--- SUPPLIED DATA Enclosed Below ---
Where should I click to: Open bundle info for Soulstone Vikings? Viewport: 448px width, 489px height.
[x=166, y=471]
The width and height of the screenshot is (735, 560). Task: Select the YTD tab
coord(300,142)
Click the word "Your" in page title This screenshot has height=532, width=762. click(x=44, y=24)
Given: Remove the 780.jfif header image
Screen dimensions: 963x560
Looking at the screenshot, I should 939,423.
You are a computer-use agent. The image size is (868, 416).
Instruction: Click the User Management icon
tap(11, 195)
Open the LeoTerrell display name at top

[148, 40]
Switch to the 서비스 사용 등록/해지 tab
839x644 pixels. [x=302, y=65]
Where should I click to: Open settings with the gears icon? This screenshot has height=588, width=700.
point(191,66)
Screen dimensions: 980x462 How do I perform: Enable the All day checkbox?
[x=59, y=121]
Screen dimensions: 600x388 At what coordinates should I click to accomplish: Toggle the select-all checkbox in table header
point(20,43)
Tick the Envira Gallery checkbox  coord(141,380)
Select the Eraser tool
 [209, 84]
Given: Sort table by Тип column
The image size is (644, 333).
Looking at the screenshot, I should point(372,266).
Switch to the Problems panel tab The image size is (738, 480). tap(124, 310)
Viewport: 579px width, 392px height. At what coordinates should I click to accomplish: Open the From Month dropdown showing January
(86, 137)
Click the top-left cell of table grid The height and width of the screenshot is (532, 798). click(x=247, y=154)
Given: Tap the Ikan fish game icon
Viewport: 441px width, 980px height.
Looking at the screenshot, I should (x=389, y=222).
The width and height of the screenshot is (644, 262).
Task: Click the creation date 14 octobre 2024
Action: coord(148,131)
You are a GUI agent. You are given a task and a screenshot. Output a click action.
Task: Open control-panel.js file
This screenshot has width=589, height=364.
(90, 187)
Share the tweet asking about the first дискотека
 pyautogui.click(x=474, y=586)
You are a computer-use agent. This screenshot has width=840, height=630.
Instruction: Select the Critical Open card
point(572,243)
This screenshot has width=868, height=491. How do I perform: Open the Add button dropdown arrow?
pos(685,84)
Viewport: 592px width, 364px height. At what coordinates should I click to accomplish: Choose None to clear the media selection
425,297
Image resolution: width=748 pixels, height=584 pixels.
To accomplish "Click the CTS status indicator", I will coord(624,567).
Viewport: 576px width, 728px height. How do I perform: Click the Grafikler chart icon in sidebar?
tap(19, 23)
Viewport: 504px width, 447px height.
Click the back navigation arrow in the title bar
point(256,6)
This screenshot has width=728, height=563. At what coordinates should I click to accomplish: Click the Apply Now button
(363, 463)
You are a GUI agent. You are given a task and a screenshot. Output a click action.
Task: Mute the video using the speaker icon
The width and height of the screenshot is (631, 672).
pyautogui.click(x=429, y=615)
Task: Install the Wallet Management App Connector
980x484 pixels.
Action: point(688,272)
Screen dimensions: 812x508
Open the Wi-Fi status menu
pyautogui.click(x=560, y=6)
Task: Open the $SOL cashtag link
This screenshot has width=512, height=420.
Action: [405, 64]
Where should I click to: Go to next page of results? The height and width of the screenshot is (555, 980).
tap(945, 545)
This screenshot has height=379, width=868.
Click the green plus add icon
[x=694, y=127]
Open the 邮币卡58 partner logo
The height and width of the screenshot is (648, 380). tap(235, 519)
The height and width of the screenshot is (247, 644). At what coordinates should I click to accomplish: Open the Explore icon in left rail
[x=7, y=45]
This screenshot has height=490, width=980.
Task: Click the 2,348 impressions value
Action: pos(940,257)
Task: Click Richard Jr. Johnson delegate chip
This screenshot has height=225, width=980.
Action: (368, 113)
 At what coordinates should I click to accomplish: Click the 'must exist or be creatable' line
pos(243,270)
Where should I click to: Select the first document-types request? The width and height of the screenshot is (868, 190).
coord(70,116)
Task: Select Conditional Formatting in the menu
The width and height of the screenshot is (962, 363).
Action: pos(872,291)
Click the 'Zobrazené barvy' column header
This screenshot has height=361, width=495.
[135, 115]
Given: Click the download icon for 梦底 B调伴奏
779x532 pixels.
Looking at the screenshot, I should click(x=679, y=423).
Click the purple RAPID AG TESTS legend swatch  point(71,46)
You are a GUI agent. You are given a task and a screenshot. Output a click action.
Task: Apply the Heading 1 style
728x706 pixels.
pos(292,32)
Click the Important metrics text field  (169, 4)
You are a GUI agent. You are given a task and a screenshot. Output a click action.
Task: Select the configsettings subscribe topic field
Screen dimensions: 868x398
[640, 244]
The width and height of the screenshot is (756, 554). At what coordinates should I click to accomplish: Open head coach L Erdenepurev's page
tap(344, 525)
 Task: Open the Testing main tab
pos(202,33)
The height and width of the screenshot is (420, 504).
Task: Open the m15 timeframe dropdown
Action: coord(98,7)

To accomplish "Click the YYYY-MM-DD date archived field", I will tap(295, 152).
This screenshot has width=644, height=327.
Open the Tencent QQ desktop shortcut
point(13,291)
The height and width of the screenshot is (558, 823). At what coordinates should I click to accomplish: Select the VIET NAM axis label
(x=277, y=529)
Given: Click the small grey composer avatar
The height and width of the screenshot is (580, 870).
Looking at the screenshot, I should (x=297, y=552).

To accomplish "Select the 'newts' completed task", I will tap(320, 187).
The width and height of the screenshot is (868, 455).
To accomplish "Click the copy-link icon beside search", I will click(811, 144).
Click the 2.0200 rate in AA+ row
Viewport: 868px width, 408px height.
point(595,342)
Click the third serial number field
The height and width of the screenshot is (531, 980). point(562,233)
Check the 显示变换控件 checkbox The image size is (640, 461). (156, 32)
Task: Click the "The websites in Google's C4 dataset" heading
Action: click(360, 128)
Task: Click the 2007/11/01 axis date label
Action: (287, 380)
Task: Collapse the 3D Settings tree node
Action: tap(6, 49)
--- End of Enclosed SUPPLIED DATA ---
(REQUIRED ACTION): Give back, exactly as written, the stretch from the line with "This screenshot has width=728, height=563." through the line with "Task: Mute the video using the speaker icon", and no other lines from the records above.

(WRITTEN RESPONSE):
This screenshot has width=728, height=563. At what coordinates should I click to accomplish: Click the Apply Now button
(363, 463)
You are a GUI agent. You are given a task and a screenshot. Output a click action.
Task: Mute the video using the speaker icon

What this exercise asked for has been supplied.